• _Required action_
Search the data below for "grid"; list each line that holds it.

---------- Records to use ----------

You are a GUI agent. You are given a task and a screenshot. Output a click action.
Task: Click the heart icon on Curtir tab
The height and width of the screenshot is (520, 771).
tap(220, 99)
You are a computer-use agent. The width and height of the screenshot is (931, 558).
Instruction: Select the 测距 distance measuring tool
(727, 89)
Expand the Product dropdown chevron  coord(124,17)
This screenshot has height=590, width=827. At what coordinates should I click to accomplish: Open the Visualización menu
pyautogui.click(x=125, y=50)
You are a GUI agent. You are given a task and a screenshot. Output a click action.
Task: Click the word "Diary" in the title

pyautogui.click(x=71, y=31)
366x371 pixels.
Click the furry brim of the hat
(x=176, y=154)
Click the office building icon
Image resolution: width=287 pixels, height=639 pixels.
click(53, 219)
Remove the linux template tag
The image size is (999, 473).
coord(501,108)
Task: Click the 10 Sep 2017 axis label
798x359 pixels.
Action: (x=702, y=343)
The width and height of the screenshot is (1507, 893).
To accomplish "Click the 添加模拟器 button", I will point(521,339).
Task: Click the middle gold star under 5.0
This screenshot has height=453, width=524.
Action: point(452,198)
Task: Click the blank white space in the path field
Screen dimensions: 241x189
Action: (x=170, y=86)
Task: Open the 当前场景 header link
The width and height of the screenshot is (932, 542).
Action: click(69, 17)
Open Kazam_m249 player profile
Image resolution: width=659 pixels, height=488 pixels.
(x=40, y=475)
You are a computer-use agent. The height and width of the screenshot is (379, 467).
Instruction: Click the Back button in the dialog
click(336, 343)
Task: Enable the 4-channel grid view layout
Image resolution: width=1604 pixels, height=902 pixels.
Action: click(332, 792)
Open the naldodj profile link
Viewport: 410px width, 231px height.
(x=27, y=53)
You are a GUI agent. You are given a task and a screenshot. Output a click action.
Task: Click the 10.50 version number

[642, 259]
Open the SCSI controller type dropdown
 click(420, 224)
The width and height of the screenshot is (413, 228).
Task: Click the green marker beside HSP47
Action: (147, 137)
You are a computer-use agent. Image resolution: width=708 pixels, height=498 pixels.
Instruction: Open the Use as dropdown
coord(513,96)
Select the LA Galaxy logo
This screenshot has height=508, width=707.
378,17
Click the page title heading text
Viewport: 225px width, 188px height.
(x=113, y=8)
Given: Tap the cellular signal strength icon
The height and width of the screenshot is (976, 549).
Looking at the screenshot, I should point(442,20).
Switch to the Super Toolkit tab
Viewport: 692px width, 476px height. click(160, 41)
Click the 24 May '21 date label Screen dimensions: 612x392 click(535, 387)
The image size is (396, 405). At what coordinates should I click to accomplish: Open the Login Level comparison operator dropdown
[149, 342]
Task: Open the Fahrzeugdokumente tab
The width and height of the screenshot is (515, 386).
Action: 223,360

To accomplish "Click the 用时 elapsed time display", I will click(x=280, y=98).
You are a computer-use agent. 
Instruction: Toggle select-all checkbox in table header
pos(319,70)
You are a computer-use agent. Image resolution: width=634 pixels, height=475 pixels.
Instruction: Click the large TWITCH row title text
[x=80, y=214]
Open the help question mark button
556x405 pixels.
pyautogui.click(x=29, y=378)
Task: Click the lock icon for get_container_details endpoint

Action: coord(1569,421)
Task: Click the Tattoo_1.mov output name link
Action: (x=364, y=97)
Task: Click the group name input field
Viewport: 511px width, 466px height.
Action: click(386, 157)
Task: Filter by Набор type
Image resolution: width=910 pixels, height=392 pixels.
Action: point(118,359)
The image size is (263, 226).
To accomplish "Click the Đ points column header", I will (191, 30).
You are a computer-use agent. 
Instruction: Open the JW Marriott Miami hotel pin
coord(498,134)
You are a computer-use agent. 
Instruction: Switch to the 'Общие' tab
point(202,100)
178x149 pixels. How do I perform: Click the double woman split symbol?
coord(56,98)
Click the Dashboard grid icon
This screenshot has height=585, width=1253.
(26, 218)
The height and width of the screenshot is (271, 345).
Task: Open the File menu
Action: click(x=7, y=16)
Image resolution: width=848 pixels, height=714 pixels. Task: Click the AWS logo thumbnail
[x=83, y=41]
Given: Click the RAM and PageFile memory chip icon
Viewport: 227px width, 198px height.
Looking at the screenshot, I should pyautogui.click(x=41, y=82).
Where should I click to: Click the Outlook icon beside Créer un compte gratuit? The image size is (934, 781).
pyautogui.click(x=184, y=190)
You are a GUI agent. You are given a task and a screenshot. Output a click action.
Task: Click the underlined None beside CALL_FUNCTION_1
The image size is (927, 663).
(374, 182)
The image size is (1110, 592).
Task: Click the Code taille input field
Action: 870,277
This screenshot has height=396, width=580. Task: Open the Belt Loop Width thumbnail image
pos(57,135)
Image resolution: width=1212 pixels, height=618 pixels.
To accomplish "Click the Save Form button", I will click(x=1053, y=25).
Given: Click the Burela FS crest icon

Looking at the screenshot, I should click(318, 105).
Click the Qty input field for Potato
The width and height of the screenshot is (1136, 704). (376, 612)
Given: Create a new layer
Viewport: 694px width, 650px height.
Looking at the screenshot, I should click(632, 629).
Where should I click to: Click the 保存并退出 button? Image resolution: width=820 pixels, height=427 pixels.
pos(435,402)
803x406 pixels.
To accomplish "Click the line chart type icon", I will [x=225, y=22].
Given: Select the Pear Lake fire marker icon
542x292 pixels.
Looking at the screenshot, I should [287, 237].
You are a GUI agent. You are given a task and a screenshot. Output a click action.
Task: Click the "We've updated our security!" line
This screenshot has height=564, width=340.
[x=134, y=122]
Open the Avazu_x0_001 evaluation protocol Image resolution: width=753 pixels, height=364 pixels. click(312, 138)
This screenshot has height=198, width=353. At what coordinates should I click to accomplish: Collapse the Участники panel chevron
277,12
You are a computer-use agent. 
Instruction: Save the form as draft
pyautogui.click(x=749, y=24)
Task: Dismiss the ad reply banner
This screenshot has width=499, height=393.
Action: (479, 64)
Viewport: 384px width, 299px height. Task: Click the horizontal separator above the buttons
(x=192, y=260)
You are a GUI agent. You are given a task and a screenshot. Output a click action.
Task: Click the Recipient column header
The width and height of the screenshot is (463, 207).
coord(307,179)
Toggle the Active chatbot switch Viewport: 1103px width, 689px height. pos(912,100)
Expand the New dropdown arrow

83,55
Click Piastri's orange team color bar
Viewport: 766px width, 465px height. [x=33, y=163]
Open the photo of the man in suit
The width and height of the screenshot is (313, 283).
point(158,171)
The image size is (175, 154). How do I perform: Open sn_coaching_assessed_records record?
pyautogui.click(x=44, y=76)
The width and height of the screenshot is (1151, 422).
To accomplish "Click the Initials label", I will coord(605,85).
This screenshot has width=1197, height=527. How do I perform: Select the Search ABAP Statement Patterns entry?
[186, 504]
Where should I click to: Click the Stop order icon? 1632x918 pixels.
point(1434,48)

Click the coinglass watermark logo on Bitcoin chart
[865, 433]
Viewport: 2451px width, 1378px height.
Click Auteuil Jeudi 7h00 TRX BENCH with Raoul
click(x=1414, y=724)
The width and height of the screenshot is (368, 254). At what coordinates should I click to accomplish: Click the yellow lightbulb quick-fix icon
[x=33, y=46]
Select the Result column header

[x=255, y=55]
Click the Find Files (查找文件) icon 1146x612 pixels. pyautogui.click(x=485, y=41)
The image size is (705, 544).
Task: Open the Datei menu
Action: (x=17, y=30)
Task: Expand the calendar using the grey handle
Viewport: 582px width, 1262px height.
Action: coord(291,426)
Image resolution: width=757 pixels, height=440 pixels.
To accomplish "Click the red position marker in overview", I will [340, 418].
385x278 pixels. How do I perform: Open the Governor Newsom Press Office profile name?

----------

• _Written solution_
Task: Enable the 4-channel grid view layout
Click the Dashboard grid icon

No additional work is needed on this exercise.